━━ Source material ━━

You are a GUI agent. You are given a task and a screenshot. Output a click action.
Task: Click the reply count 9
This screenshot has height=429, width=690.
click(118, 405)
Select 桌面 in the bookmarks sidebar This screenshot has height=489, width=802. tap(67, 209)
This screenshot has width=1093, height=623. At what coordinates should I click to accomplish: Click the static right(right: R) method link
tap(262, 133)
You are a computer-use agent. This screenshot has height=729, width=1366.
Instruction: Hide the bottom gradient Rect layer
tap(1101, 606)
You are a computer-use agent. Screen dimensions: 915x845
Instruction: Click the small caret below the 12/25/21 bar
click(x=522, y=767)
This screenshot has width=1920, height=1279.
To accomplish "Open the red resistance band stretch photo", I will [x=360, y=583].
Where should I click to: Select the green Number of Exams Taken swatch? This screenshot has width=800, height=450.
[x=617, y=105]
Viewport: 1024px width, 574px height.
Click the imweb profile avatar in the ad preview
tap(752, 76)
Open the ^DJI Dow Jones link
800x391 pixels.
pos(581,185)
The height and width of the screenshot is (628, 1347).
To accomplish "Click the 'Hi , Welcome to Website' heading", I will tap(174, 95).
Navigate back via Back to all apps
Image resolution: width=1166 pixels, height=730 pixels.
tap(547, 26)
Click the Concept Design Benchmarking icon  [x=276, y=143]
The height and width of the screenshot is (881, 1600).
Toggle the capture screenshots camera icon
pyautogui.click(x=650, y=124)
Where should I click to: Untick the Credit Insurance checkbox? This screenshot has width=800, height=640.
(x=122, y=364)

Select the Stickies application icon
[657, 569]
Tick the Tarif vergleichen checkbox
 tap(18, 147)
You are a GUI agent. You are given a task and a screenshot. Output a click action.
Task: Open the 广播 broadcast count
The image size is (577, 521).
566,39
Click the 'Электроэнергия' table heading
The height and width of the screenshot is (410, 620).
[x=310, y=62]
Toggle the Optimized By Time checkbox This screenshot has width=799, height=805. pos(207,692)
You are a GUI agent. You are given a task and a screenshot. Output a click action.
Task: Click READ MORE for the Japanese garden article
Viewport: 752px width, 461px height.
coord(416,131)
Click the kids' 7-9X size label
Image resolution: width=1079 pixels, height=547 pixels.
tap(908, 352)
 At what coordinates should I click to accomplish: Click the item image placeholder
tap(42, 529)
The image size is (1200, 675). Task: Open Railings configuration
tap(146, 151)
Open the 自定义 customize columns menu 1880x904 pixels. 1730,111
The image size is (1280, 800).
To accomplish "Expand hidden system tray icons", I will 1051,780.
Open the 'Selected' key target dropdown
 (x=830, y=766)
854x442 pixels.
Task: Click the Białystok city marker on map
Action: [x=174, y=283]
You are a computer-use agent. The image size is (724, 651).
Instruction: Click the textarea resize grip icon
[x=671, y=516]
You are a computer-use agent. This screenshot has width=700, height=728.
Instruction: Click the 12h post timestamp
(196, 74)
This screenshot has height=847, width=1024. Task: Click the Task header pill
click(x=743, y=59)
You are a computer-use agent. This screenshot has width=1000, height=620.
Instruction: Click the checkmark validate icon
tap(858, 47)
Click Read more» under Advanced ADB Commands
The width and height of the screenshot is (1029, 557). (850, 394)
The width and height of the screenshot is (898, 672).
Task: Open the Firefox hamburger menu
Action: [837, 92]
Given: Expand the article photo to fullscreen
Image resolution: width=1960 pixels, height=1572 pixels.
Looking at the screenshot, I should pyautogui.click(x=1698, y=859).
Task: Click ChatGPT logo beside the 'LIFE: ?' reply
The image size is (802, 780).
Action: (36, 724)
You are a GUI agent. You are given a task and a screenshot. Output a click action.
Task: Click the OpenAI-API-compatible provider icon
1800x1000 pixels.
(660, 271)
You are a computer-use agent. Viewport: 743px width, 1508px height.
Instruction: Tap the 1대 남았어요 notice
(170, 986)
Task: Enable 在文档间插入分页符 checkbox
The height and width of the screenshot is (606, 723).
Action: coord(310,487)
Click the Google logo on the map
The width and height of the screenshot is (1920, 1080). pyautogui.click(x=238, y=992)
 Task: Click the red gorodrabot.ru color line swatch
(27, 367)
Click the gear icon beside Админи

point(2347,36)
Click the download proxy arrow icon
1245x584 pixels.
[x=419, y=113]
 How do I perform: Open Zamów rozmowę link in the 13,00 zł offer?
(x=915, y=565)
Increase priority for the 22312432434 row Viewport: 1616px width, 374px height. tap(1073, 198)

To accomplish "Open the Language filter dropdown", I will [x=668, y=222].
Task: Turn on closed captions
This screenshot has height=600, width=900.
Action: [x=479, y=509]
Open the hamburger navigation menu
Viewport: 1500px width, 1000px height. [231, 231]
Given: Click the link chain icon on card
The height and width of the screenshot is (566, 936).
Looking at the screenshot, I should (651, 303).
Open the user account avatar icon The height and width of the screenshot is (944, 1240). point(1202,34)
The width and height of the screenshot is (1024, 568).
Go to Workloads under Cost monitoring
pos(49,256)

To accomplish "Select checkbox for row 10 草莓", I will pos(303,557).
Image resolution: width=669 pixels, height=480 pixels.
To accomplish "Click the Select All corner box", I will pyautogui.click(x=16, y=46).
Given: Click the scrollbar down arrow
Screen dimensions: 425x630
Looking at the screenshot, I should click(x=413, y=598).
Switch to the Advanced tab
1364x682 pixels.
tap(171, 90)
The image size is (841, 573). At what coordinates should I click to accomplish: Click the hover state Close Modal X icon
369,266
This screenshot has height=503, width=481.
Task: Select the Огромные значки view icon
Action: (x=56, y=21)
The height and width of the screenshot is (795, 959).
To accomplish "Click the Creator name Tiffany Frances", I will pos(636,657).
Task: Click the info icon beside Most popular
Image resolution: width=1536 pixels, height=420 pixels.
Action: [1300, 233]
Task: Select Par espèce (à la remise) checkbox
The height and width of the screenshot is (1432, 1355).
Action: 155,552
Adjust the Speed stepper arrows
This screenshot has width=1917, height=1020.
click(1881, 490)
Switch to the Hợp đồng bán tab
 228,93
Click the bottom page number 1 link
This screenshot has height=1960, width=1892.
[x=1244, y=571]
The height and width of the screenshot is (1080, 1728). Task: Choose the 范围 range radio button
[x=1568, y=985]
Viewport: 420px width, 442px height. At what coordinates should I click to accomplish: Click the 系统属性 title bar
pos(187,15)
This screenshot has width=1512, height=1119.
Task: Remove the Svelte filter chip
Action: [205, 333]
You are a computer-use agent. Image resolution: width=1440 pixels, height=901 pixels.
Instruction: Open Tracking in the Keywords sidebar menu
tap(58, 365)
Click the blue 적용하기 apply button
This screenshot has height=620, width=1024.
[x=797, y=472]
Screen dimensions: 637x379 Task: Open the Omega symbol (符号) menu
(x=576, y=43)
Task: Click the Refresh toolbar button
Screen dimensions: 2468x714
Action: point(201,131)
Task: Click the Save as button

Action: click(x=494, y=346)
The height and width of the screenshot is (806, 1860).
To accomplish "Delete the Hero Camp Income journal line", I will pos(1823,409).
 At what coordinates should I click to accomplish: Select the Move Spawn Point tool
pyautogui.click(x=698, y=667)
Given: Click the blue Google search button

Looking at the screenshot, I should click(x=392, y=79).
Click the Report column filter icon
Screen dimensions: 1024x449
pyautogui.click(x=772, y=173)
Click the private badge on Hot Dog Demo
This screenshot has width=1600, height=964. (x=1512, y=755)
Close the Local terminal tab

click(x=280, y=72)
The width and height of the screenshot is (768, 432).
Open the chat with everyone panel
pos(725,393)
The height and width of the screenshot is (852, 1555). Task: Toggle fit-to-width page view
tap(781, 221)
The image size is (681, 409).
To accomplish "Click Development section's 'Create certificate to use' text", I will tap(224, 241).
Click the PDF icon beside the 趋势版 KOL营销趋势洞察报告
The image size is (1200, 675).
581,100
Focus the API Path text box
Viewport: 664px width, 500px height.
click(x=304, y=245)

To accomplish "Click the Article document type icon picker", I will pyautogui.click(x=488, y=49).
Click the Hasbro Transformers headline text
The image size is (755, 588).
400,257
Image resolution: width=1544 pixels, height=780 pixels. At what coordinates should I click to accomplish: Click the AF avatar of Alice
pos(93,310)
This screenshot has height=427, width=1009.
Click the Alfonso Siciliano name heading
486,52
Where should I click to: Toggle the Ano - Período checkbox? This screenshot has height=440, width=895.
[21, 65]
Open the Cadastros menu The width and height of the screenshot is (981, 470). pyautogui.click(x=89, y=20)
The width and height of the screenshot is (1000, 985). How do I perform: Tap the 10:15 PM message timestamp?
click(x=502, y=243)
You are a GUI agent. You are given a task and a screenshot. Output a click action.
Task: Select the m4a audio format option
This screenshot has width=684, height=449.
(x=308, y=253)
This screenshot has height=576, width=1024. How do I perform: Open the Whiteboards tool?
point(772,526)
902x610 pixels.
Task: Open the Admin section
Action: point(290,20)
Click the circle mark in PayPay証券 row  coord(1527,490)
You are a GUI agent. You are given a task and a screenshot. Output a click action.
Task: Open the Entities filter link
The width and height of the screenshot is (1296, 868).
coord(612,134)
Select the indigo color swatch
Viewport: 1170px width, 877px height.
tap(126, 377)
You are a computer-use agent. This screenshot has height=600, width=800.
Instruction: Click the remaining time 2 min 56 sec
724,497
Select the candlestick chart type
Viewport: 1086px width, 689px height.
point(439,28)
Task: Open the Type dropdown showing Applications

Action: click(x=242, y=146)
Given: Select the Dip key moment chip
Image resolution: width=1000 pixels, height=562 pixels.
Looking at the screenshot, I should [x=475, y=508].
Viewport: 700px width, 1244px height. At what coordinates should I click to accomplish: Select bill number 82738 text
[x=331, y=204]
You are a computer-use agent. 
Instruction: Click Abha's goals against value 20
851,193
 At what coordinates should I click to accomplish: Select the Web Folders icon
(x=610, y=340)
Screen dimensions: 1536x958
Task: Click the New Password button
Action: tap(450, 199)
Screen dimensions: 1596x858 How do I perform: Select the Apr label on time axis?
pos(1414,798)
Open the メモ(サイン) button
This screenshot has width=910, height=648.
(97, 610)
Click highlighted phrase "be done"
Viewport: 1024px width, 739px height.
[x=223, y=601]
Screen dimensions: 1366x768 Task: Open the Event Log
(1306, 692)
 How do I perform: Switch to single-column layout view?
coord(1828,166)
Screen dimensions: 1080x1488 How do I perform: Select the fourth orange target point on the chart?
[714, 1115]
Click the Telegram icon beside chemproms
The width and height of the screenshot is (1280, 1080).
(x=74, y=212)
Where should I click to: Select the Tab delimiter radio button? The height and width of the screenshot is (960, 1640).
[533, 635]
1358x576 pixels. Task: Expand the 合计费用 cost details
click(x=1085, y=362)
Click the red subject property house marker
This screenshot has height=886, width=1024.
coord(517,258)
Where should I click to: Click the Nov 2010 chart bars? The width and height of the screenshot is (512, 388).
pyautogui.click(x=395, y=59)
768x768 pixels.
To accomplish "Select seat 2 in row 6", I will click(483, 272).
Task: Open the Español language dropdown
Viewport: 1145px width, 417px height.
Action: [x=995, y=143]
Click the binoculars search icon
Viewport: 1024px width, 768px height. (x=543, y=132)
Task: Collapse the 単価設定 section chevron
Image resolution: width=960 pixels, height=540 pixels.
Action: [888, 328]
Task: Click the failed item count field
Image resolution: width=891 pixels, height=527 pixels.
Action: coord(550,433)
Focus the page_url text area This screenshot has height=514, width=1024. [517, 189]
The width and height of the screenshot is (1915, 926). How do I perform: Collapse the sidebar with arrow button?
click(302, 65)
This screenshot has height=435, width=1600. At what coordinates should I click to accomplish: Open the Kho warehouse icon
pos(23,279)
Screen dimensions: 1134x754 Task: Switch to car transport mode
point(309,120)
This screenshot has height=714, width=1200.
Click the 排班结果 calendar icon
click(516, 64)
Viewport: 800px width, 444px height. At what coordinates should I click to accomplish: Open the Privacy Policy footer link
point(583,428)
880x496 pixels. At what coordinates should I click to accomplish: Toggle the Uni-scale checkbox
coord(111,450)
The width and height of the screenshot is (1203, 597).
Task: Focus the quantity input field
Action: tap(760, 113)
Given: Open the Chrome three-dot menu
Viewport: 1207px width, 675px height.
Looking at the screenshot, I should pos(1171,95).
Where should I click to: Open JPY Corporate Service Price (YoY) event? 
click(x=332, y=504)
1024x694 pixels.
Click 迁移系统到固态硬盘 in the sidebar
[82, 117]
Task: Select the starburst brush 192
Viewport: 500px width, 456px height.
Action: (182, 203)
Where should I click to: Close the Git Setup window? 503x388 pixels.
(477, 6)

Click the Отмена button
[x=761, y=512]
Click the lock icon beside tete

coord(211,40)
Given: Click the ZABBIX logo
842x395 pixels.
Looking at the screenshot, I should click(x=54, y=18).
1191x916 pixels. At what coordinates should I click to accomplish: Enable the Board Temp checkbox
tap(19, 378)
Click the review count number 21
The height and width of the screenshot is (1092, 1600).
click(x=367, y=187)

━━━

▸ Required work: The lines to return begin at the first line of the records and end at the line holding "Open the ^DJI Dow Jones link"; please return them exactly, including both, and nothing beyond.

▸ Exercise result:
You are a GUI agent. You are given a task and a screenshot. Output a click action.
Task: Click the reply count 9
This screenshot has height=429, width=690.
click(118, 405)
Select 桌面 in the bookmarks sidebar This screenshot has height=489, width=802. tap(67, 209)
This screenshot has width=1093, height=623. At what coordinates should I click to accomplish: Click the static right(right: R) method link
tap(262, 133)
You are a computer-use agent. This screenshot has height=729, width=1366.
Instruction: Hide the bottom gradient Rect layer
tap(1101, 606)
You are a computer-use agent. Screen dimensions: 915x845
Instruction: Click the small caret below the 12/25/21 bar
click(x=522, y=767)
This screenshot has width=1920, height=1279.
To accomplish "Open the red resistance band stretch photo", I will [x=360, y=583].
Where should I click to: Select the green Number of Exams Taken swatch? This screenshot has width=800, height=450.
[x=617, y=105]
Viewport: 1024px width, 574px height.
Click the imweb profile avatar in the ad preview
tap(752, 76)
Open the ^DJI Dow Jones link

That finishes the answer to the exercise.